**ENUNCIADO:**
Reescribe el tramo del hilo del foro que comienza con "VichoT hace un" y continúa hasta "aca para comprarlos.", renombrando "VichoT" como "Dj Glenn".

Creo que la mejor forma de usar estos transmisores es usar su codificador y su PLL

Luego el oscilador, puede ser el verónica o alguno que tenga buena calidad de sonido

Saludos


----------



## djchinomix (Ene 2, 2008)

Hola Dj Glenn, muy bueno el amplificador, voy a tratar de encontrar esos transistores jejeje.
Una consulta: que son esas cosas que estan en el esquema del amplificador marcados como FB1, FB2, FB3, FB4 y L4.

Saludos.....


----------



## Dano (Ene 2, 2008)

djchinomix dijo:
			
		

> Hola Dj Glenn, muy bueno el amplificador, voy a tratar de encontrar esos transistores jejeje.
> Una consulta: que son esas cosas que estan en el esquema del amplificador marcados como FB1, FB2, FB3, FB4 y L4.
> 
> Saludos.....



En link que te pasé lo dice.

http://en.wikipedia.org/wiki/Ferrite_bead

Saludos


----------



## djchinomix (Ene 2, 2008)

Si pero cual son los valores, porque en el diagrama no sale.


----------



## Dano (Ene 2, 2008)

djchinomix dijo:
			
		

> Si pero cual son los valores, porque en el diagrama no sale.



Algo de información te encontré, algo de ayuda es.

http://parts.digikey.com/1/parts/671867-ferrite-bead-1800-ohm-0603-bk1608lm182t.html


Hace un tiempo yo andube con ese mismo esquema, el cual luego de recalcular el costo de armarlo desistí.

VichoT hace un largo tiempo me dijo que los dos primeros se podían sustituir por transistores de propósito general como el BC548

Saludos


----------



## djchinomix (Ene 2, 2008)

Hola Dano.
Gracias por tu post.
Seria super bueno que los primeros transistores se pudieran cambiar por los BC548 porque los que salen en ese esquema no estan por aca para comprarlos.
¿ El 2N3866 se puede cambiar por un 2N4427 ?
Saludos...

**ENTRADAS DE DATOS:**
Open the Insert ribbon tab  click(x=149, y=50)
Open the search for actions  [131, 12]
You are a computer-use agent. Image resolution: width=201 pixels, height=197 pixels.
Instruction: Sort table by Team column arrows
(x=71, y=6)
==
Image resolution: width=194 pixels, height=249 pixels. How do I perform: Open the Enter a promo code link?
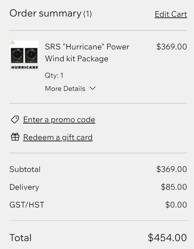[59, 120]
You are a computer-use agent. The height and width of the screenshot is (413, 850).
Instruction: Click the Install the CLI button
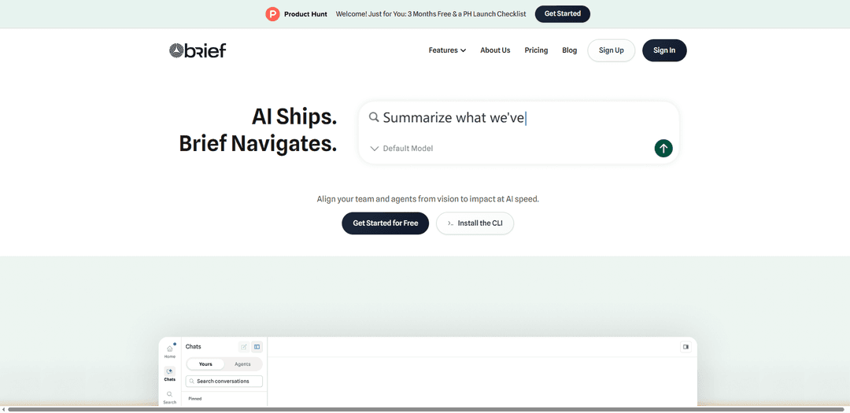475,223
* * *
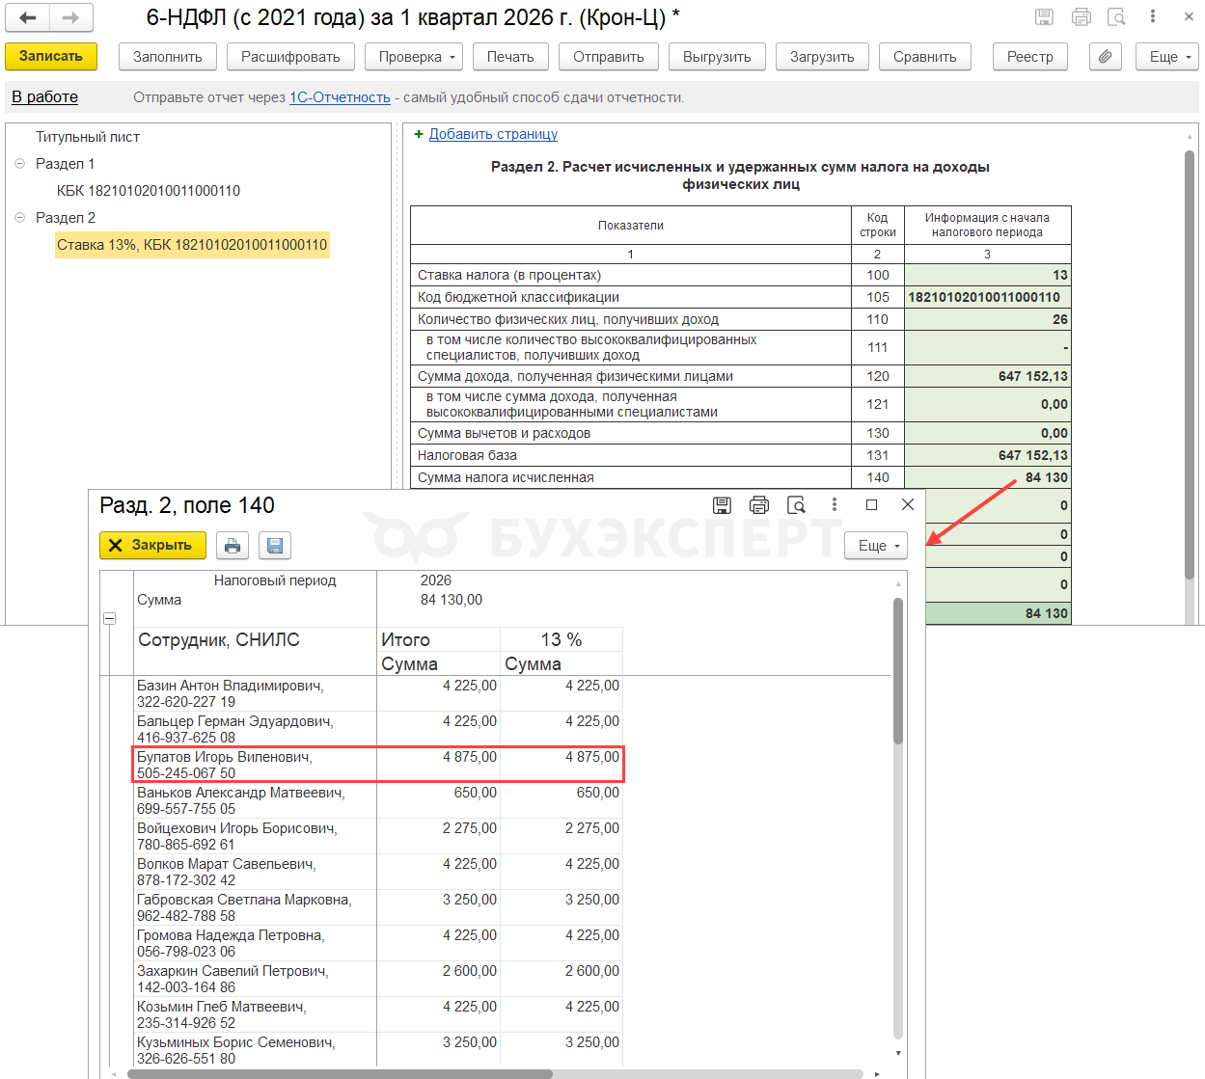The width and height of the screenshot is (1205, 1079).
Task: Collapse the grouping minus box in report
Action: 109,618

**RESPUESTA DEL EJERCICIO:**
Dj Glenn hace un largo tiempo me dijo que los dos primeros se podían sustituir por transistores de propósito general como el BC548

Saludos


----------



## djchinomix (Ene 2, 2008)

Hola Dano.
Gracias por tu post.
Seria super bueno que los primeros transistores se pudieran cambiar por los BC548 porque los que salen en ese esquema no estan por aca para comprarlos.